Karlsson on databases and stuff: June 2009

Wednesday, June 24, 2009

Editing SQL for MySQL with SciTe / Scintilla

This is just a brief announcement that the popular Open Source text editor control Scintilla, and the SciTe editor, which is a text editor based on Scintilla and part of the same project, these days properly supports MySQL Syntax.

Scintilla has supported generic SQL for quite a while, but this was heavily influenced by Oracle, and for example MySQL procedure code and folding didn't work properly. This has been fixed to an extent now, and there is a MySQL specific lexer that I contributed. This has been part of my own MyQuery tool since version 2.0, but that is a special version with the MySQL lexer patched in, but this patch is now included in the standard Scintilla and SciTe.

And just so you know, although my MyQuery tool is Windows only (yes, this is still the case), Scintilla and SciTe is not, they support Linux, GTK, Windows etc. So you can always use SciTe if you are on Linux, and get proper MySQL code folding etc.

/Karlsson
Hacking away at MyQuery

Monday, June 22, 2009

MyQuery 2.4 - Of multithreading, messages and Windows

Warning!. This is not much database related, except that I write this as I am developing my Database Query Tool MyQuery 2.4 right now.

While working with MyQuery 2.4, which should be ready for beta real soon now, I have gotten myself into an issue with Windows and Multithreading. Actually, this issue exists to some extent most message based systems I guess, assuming they also support multithreading.

If you have not developed with Win16/Win32 or some other message based GUI system, then let me fill you in on how Windows does this. This to a large extent dates back to when Windows wasn't truly multi-threading at all (such as Win 3.0, Win 3.11 etc.). Even in those old versions of Windows, you could switch from application to application, window to window anyway. And the application didn't seem to be blocked (I am ignoring any general performance issues with those old versions of Windows here).

How did that work? It worked as the applications weren't just running away and handling all keyboard and mouse input all on it's own, and wasn't blocking when no action was needed. Instead, an application has a "message loop" that handles messages. If a message is to be handled, then it is handled, and then control is handed back to Windows itself, until I have another message meant for yours truly.
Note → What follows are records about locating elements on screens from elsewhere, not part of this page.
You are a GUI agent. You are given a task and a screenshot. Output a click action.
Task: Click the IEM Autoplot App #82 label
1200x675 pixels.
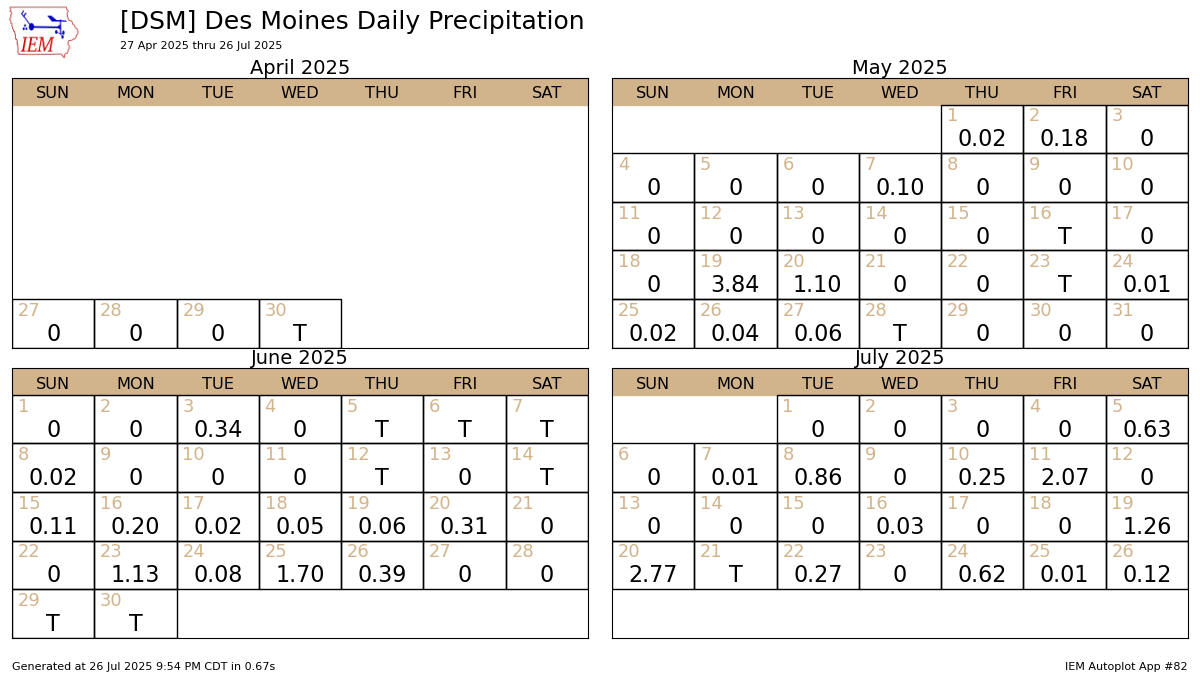pos(1126,666)
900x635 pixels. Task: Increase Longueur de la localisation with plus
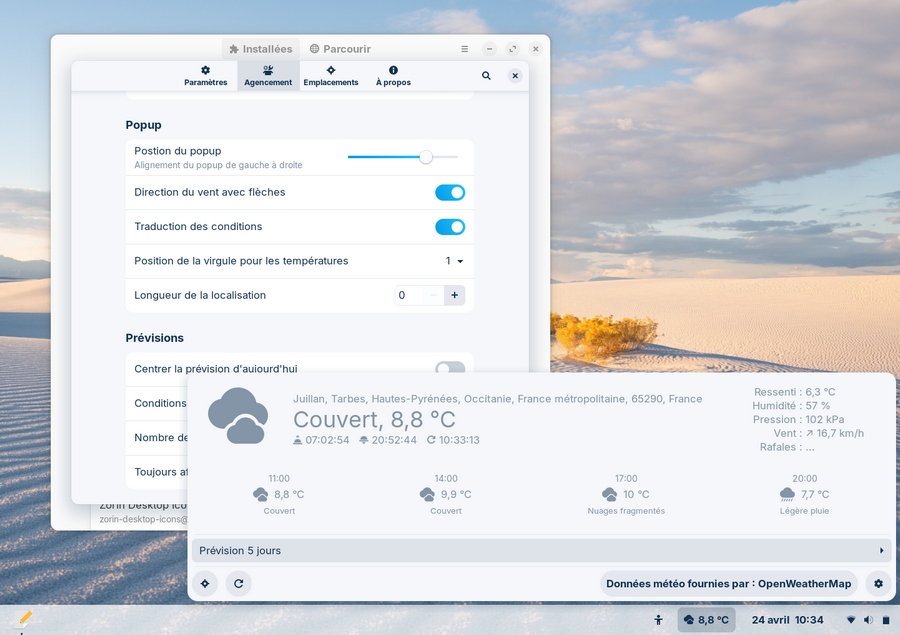coord(454,295)
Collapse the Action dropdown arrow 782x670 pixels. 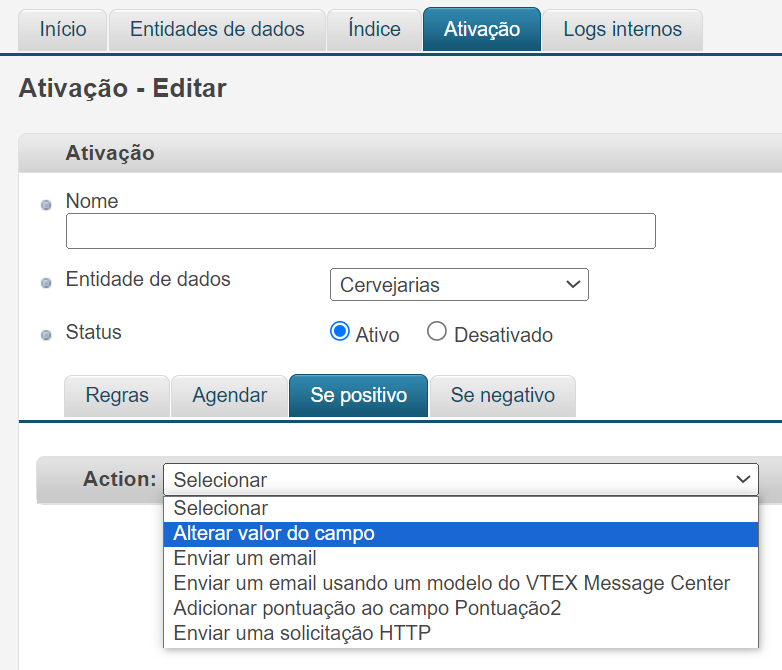tap(743, 480)
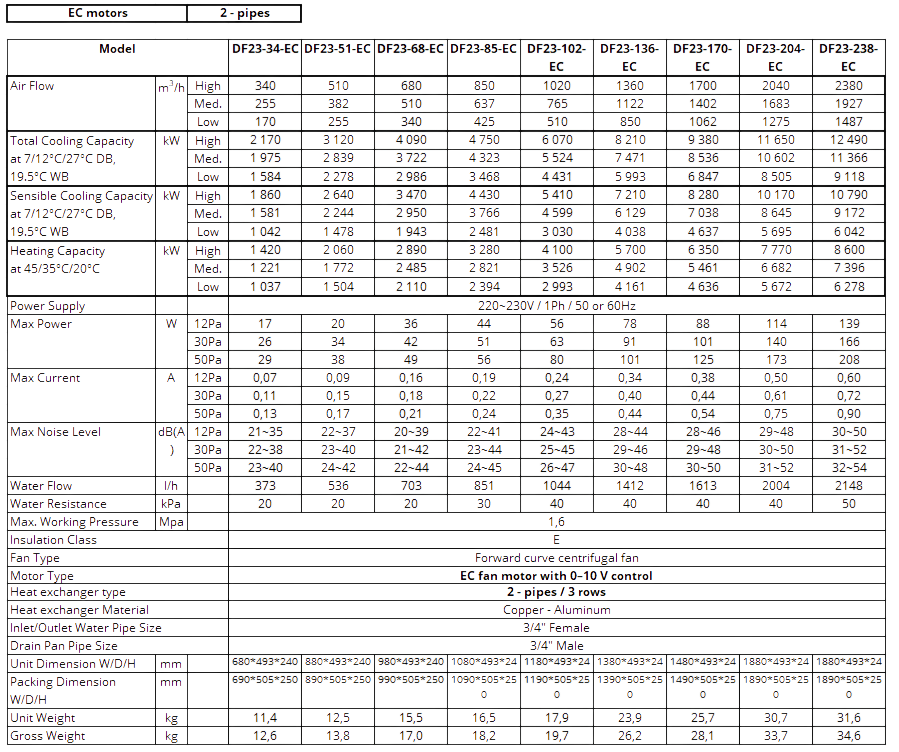Select the unit weight value 11,4

[265, 718]
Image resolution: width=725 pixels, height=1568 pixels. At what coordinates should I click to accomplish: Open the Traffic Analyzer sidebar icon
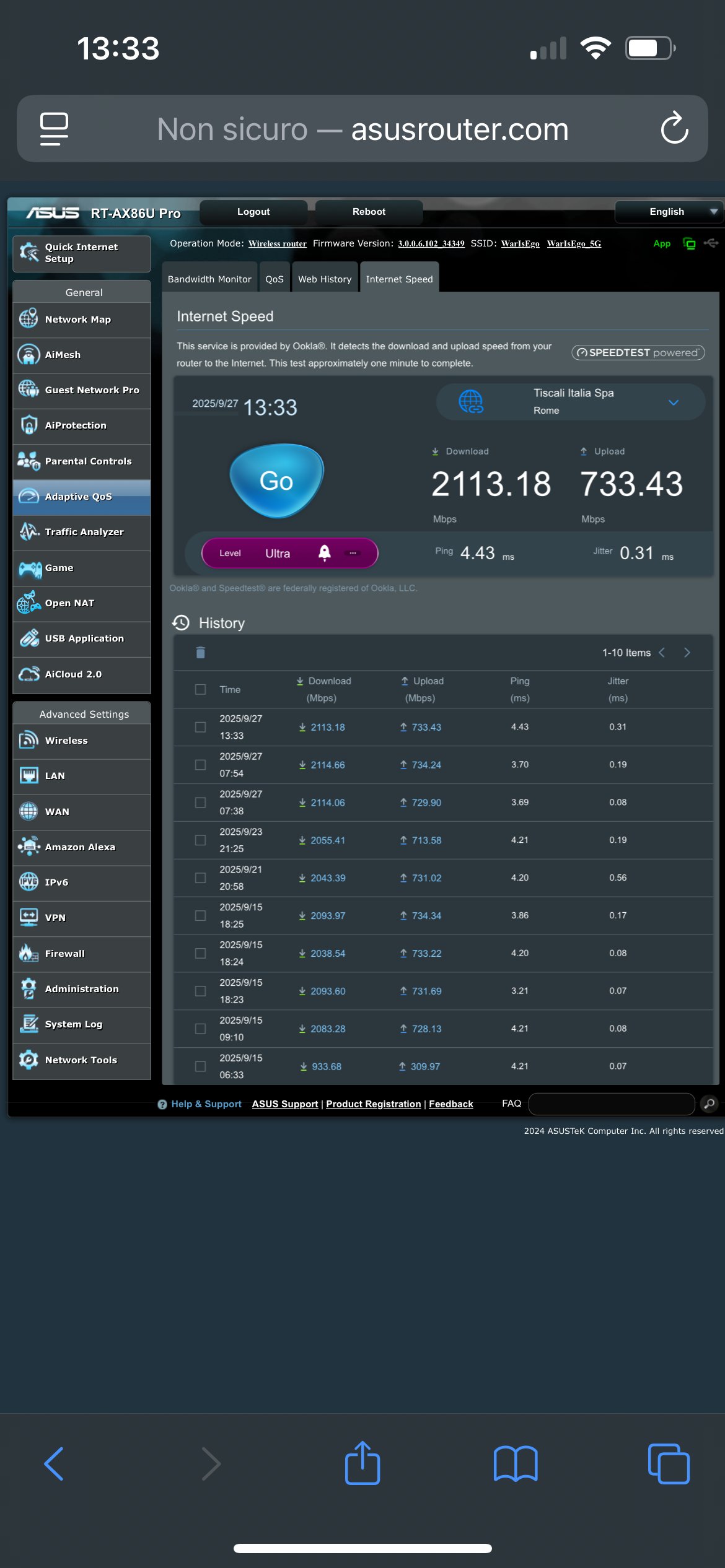(29, 532)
OK Fine, this is a cheap way of "multithreading" which is also reasonably lightweight and works quite well.

What is not so good is that we, at times, need to deal with blocking operations. As long as I do not return from handling a message, the application is blocked now. And this goes for ALL parts of the application, GUI included! No repaints, nothing, dead. And there are some blocking operations we need to deal with here.

And not only that. Let's say we have a database connection that is shared by several objects, active at the same time, in your application. In my case, I have a bunch on modeless dialogs that show database data that share one connection. Usually, you would think that just putting a mutex on that connection would be enough: One Window does it's thing:

Wait for the Mutex until I have it.
While I have the Mutex, do my database things.
Release the Mutex when the database thing is done.

Now, I can end up in the same situation as when I have multiple interlocking mutexes, I get a deadlock. But this time the situation is worse, as the waiters aren't from the same group (i.e. if I have several mutexes deadlocking, the Mutex system can potentially figure this out). The Windows messages are stuck, as my modeless dialog is stuck waiting for a mutex, and the other modeless dialog is stuck, as it is waiting for a message whilst holding the Mutex.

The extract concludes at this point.